Panzytopenie
von altgriechisch: πᾰν ("pan") - alles, ganz, völlig
Synonym: Trizytopenie
Englisch: pancytopenia
Definition
Die Panzytopenie ist eine starke Verminderung aller drei Blutzellreihen. Entsprechend liegt gleichzeitig eine Anämie, eine Leukopenie und eine Thrombopenie vor.
- ICD10-Code: D61
Hintergrund
Die Panzytopenie stellt den schwersten Grad einer Knochenmarkinsuffizienz dar. In einigen Fällen kann auch nur isoliert eine Blutzellreihe geschädigt werden. Dann unterscheidet man;
- isolierte Aplasie der Granulozyten: Pure white cell aplasia, idiopathische oder sekundäre Agranulozytose, Kostmann-Syndrom, Shwachman-Diamond-Syndrom, retikuläre Dysgenesie, LGL-Leukämie
- isolierte Aplasie der Thrombozyten: Amegakaryozytäre Thrombozytopenie, Thrombozytopenie mit Radiusaplasie, idiopathische amegakaryozytäre oder sekundäre Thrombozytopenie
- isolierte Aplasie der Erythrozyten: Pure red cell aplasia incl. Blackfan-Diamond-Syndrom
Ursachen
Ursache ist ein Funktionsverlust der hämatopoetischen Stammzellen des Knochenmarks durch genetische Defekte oder eine sekundäre Schädigung nach Infektionen, Entzündungen oder Krebserkrankungen.
Klassifikation
Eine Panzytopenie kann anhand der mit ihr einhergehenden Knochenmarkveränderungen eingeteilt werden. Die genauen Ursachen sind oft nicht eindeutig zu ermitteln. Des Weiteren können bei manchen Patienten phänotypisch mehrere Erkrankungen gleichzeitig vorliegen oder eine Erkrankung im Verlauf in eine andere übergehen. Vielen der Syndrome liegen gemeinsame pathophysiologische Mechanismen zu Grunde.

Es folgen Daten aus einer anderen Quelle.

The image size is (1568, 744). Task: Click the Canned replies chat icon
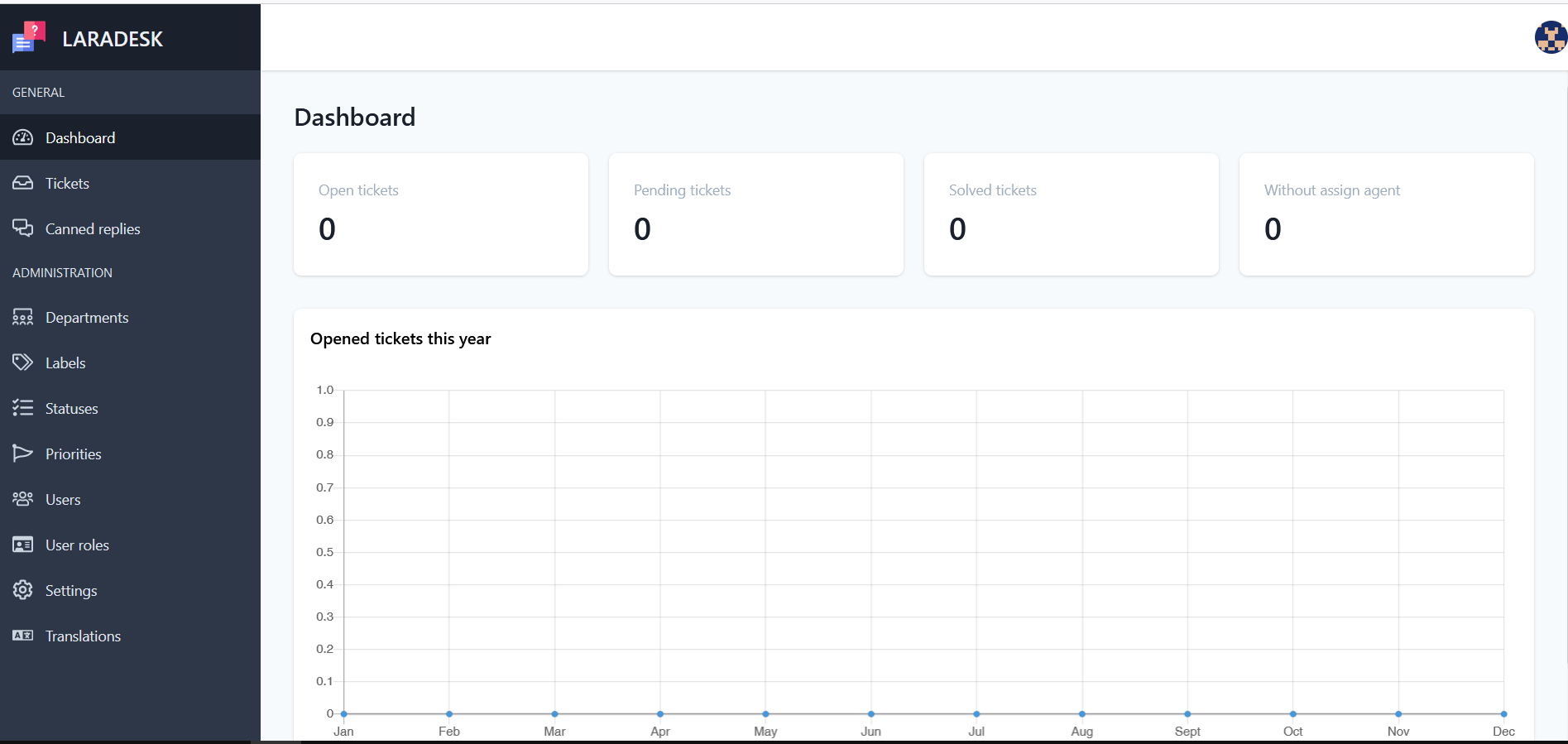(x=22, y=228)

Panzytopenie bei hypozellulärem Knochenmark
- aplastische Anämien
- hereditär: Fanconi-Anämie, Dyskeratosis congenita
- sekundär: idiopathisch, durch Medikamente (z.B. Chloramphenicol, Methotrexat, Zytostatika), Toxine (z.B. Benzol), ionisierende Strahlen, oder Virusinfekte (z.B. Hepatitisviren, EBV, HIV, CMV, Parvovirus B19)
- Infektionskrankheiten (Q-Fieber, Legionellose, Mykobakterien)

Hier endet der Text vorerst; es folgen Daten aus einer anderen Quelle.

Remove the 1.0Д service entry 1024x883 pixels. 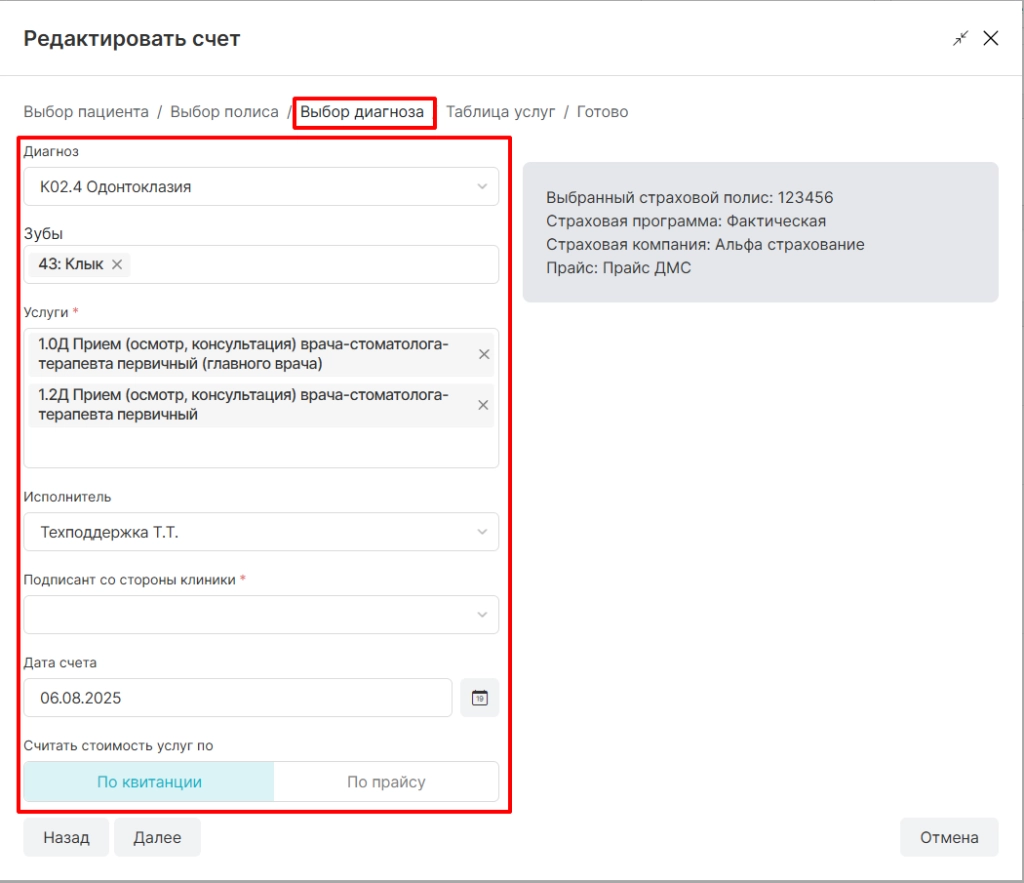[484, 354]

- Anorexia nervosa bzw. massive Unterernährung
- hämophagozytische Lymphohistiozytose (HLH)
- myelodysplastische Syndrome (MDS)
- Lymphome mit Knochenmarkbefall
- einige Formen der akuten lymphathischen Leukämie (ALL)

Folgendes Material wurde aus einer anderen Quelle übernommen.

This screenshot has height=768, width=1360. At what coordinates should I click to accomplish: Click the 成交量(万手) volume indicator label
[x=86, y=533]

- selten bei aleukämischer akuter myeloischer Leukämie (AML)
- Kupfermangel
- Leberzirrhose
Panzytopenie bei normo- oder hyperzellulärem Knochenmark
- Myelodysplastische Syndrome
- paroxysmale nächtliche Hämoglobinurie (PNH)
- Myelofibrose
- aleukämische Leukämien
- Panmyelophthise
- Lymphome mit Knochenmarkbefall, insbesondere Haarzellenleukämie
- sekundär bei Systemerkrankungen: SLE, Hypersplenismus, Vitamin-B12-Mangel, Folsäuremangel, Kupfermangel, Sarkoidose, Alkohol, Brucellose, Sarkoidose, Tuberkulose, Viszerale Leishmaniose, Sepsis
- Evans-Syndrom (selten)
Klinik
Die Symptome entstehen durch Mangel der einzelnen Blutelemente:
- Eine Anämie führt entsprechend zu Abgeschlagenheit, verminderter Leistungsfähigkeit, Müdigkeit, Kopfschmerzen, Belastungsdyspnoe, Tachykardie und Schwindel.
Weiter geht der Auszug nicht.